Kino

Score – Eine Geschichte der Filmmusik

Die schmetternde Rocky-Fanfare! Die Tonfolge, mit der sich der „Der weiße Hai“ ankündigt! Die „Psycho“-Duschszene mit der kreischenden Geige!

Hans Zimmer, ein Deutscher in Hollywood, schon genauso legendär wie der Score zu „Ein Amerikaner in Paris“
Foto: Epicleff_Media/NFP_marketing_&_distribution

Große ­Momente der Filmmusik, die Matt Schrader völlig zu Recht würdigt. Ein Film, der unterhaltsam und kurzweilig, mitunter etwas zu sprunghaft, die Entstehung vieler Filmmusiken erzählt, die sich in die Gehörgänge des ­Kinopublikums gebrannt haben.

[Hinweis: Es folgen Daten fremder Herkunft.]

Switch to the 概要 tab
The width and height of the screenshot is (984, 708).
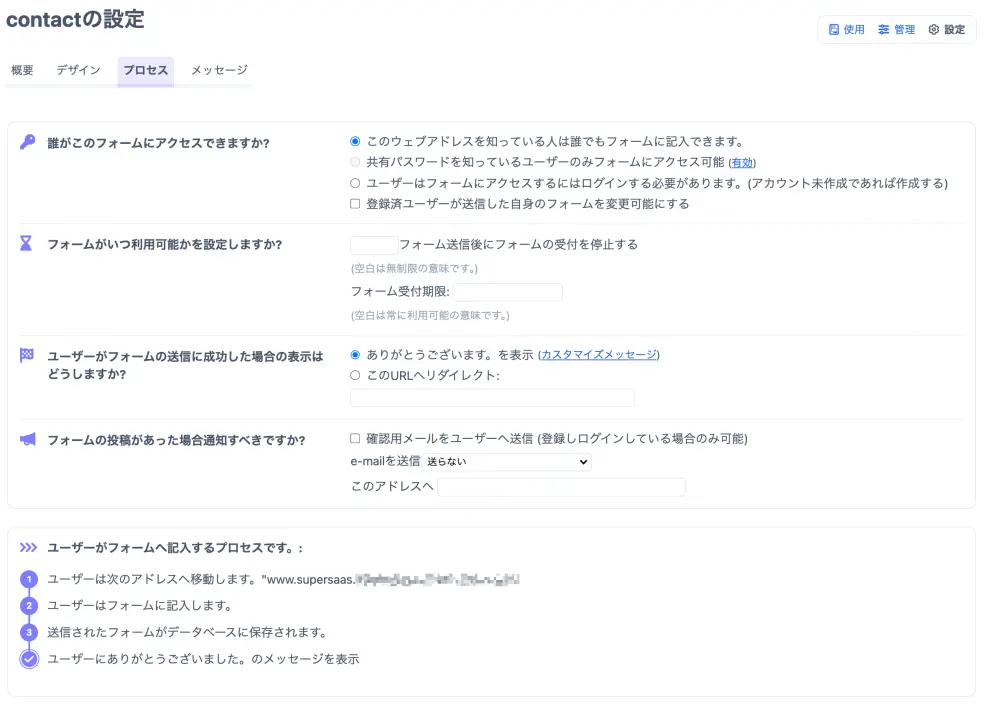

Ein Film über das musikalische Genie, ­Bilder und Klänge so zu verschmelzen, dass sie zu einem eigenen, emotionalen Kunstwerk werden. Ein Schaulaufen der großen Filmkomponisten dieser Welt, von Bernhard Herrmann über John Williams und Jerry Goldsmith bis hin zu Danny Elfman, mit der Erkenntnis: Filmmusik ist ein Weltkulturerbe, das meistens weiß und männlich ist.

Das stößt einem auf bei „Score“, der ­eigentlich „Hollywood Score“ heißen müsste. Vom Regis­seur zu fordern, sich bei diesem ­umfassenden Thema auch noch mit den Soundtracks etwa aus ­Asien und ­Afrika zu beschäftigen, wäre viel ­verlangt.

Aber ­wenigstens ein Standpunkt oder State­ment würde reichen, und sei es nur die Überlegung, warum die Filmmusik ­Hollywoods so universal wirkt. Und ­heute nicht auf die Idee zu kommen, zu hinterfragen, warum Hollywood immer noch durch die nahezu völlige Abwesenheit von ­Komponistinnen glänzt, ist einfach nur peinlich. 

„Score – A Film Music Documentary“, USA 2017, 93 Min., R: Matt Schrader, Start: 4.1.